Stop after the line with "Given: Toggle alphabetical"; until then, please copy every line of the records word for word from the first.

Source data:
----------
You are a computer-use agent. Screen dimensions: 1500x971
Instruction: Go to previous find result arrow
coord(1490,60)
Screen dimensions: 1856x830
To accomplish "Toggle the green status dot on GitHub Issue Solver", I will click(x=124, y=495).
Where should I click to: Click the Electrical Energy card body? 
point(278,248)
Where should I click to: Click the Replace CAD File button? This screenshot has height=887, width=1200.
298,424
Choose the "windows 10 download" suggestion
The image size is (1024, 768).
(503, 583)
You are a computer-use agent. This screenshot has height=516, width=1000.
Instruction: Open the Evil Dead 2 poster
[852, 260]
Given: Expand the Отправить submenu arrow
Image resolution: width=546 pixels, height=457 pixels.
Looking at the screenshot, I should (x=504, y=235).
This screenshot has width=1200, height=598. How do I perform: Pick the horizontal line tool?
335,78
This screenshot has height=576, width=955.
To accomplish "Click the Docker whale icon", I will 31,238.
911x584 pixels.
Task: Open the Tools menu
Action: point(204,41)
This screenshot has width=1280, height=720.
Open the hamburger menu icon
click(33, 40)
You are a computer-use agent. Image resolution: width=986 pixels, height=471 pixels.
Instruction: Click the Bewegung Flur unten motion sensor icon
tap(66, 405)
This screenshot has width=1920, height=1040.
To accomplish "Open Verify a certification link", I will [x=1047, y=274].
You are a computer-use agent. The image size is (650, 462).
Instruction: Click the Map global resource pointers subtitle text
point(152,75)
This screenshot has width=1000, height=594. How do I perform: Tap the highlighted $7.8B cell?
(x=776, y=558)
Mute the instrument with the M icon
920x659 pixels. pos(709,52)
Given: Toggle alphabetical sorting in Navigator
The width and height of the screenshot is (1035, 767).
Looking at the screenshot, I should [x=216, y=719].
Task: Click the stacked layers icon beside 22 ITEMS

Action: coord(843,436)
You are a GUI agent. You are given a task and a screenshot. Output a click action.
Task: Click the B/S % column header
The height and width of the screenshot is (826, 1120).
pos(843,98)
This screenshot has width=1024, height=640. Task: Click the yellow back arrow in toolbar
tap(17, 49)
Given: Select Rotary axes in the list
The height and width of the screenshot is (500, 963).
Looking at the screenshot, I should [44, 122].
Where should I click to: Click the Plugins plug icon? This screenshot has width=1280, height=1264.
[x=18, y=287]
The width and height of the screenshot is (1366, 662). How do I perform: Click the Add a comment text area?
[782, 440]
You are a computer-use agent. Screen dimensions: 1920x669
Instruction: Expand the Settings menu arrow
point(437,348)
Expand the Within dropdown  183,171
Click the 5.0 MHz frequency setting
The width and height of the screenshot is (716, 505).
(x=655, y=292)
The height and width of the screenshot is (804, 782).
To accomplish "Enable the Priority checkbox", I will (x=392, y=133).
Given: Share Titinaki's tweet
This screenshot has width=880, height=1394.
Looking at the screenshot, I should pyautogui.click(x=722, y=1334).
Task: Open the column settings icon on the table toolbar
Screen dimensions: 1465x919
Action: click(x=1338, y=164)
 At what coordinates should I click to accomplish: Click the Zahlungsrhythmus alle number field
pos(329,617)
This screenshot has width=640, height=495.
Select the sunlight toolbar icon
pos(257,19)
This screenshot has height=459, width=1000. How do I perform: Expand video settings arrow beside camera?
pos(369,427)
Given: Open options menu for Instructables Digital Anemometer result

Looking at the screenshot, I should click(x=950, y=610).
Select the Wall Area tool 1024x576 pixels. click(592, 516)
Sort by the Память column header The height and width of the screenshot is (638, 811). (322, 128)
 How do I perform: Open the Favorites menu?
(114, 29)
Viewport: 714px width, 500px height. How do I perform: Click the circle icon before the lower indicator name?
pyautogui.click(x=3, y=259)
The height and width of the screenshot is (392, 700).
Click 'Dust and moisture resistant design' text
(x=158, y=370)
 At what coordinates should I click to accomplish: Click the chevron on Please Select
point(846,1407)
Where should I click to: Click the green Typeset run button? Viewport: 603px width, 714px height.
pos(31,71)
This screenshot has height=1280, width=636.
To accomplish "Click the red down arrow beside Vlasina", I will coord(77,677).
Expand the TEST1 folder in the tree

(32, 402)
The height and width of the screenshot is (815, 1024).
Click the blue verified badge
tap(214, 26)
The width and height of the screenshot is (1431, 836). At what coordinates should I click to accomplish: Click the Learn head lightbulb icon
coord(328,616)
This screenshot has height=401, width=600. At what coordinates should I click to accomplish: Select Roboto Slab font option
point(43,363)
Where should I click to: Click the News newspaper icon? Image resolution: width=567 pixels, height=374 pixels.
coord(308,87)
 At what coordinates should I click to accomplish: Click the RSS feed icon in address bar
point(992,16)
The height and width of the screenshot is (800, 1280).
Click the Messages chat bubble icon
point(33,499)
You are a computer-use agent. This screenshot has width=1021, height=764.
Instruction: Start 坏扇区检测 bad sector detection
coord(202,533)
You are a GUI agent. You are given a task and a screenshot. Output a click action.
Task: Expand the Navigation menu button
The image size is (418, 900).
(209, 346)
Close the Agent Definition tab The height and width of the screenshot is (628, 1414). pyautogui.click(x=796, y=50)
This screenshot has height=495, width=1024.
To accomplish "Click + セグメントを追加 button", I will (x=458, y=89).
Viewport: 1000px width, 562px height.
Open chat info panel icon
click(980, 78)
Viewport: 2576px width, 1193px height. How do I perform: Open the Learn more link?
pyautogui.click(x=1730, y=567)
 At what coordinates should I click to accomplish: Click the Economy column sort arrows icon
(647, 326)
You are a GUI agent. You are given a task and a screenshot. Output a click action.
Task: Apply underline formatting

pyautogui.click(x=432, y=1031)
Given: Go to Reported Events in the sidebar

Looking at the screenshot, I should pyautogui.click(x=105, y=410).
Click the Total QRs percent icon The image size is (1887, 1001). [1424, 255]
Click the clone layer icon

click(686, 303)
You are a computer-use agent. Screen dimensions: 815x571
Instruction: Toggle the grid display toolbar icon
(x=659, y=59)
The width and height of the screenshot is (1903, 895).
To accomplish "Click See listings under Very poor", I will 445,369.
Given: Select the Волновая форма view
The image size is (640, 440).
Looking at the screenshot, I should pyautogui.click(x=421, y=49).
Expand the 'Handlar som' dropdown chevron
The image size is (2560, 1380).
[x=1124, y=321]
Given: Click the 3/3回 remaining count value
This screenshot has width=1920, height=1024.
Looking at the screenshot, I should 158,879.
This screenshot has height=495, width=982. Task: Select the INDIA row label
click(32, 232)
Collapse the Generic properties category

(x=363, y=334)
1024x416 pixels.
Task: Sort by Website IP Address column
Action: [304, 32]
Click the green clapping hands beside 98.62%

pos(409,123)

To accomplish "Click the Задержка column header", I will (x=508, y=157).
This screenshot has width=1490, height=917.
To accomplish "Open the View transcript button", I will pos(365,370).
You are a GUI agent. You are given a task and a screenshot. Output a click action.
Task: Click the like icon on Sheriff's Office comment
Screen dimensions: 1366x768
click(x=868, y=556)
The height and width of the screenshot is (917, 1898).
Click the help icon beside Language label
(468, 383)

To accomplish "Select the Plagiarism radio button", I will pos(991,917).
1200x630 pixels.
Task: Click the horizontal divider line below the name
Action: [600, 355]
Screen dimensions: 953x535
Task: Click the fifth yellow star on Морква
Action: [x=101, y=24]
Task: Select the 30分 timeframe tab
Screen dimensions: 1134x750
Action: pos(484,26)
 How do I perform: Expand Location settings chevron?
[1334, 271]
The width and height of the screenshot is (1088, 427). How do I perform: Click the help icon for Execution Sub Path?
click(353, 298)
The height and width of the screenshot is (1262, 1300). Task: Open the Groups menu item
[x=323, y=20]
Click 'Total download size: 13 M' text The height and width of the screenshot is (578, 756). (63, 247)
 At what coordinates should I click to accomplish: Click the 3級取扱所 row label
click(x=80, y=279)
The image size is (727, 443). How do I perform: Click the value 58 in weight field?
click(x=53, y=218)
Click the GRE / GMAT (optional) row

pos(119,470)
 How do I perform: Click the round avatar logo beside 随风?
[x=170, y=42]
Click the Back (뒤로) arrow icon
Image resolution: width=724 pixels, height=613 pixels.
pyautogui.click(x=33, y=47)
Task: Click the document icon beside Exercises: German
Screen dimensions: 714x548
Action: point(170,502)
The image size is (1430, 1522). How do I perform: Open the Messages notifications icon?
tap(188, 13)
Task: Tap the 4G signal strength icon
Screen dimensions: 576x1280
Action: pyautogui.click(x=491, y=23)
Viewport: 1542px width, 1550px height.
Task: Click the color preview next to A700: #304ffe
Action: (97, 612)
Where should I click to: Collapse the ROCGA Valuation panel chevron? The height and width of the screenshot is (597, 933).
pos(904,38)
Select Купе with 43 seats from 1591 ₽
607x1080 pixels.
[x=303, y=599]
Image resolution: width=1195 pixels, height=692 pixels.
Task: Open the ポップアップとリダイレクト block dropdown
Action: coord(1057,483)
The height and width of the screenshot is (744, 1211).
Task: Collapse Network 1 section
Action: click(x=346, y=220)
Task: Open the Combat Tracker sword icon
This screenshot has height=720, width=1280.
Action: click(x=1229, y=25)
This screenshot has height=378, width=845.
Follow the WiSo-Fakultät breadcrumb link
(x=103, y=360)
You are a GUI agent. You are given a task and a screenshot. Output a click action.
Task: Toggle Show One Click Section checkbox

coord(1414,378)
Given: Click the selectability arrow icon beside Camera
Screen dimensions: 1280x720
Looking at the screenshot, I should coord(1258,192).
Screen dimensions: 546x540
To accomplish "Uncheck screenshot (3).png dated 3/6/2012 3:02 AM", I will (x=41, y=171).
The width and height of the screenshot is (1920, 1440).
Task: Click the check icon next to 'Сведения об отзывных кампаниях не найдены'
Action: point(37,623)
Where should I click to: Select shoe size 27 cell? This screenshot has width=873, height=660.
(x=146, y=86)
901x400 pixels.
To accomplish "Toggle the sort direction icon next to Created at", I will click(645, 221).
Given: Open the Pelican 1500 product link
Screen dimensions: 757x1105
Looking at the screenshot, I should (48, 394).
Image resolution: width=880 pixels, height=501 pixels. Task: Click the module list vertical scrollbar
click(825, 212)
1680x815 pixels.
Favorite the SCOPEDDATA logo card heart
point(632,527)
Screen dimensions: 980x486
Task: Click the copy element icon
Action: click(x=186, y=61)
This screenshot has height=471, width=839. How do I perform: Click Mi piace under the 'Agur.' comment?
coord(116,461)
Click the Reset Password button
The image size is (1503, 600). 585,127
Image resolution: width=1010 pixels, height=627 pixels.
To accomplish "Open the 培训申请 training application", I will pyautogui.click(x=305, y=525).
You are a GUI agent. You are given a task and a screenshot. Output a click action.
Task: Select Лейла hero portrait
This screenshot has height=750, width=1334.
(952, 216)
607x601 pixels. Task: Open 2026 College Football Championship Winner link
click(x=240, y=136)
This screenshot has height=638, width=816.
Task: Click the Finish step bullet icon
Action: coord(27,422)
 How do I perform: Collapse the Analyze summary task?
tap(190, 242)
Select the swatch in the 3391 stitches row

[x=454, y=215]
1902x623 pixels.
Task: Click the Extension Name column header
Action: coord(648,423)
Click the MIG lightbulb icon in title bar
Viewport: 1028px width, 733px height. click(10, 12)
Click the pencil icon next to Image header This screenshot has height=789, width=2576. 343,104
----------
**Written reply**
You are a computer-use agent. Screen dimensions: 1500x971
Instruction: Go to previous find result arrow
coord(1490,60)
Screen dimensions: 1856x830
To accomplish "Toggle the green status dot on GitHub Issue Solver", I will click(x=124, y=495).
Where should I click to: Click the Electrical Energy card body? 
point(278,248)
Where should I click to: Click the Replace CAD File button? This screenshot has height=887, width=1200.
298,424
Choose the "windows 10 download" suggestion
The image size is (1024, 768).
(503, 583)
You are a computer-use agent. This screenshot has height=516, width=1000.
Instruction: Open the Evil Dead 2 poster
[852, 260]
Given: Expand the Отправить submenu arrow
Image resolution: width=546 pixels, height=457 pixels.
Looking at the screenshot, I should (x=504, y=235).
This screenshot has width=1200, height=598. How do I perform: Pick the horizontal line tool?
335,78
This screenshot has height=576, width=955.
To accomplish "Click the Docker whale icon", I will 31,238.
911x584 pixels.
Task: Open the Tools menu
Action: point(204,41)
This screenshot has width=1280, height=720.
Open the hamburger menu icon
click(33, 40)
You are a computer-use agent. Image resolution: width=986 pixels, height=471 pixels.
Instruction: Click the Bewegung Flur unten motion sensor icon
tap(66, 405)
This screenshot has width=1920, height=1040.
To accomplish "Open Verify a certification link", I will [x=1047, y=274].
You are a computer-use agent. The image size is (650, 462).
Instruction: Click the Map global resource pointers subtitle text
point(152,75)
This screenshot has width=1000, height=594. How do I perform: Tap the highlighted $7.8B cell?
(x=776, y=558)
Mute the instrument with the M icon
920x659 pixels. pos(709,52)
Given: Toggle alphabetical sorting in Navigator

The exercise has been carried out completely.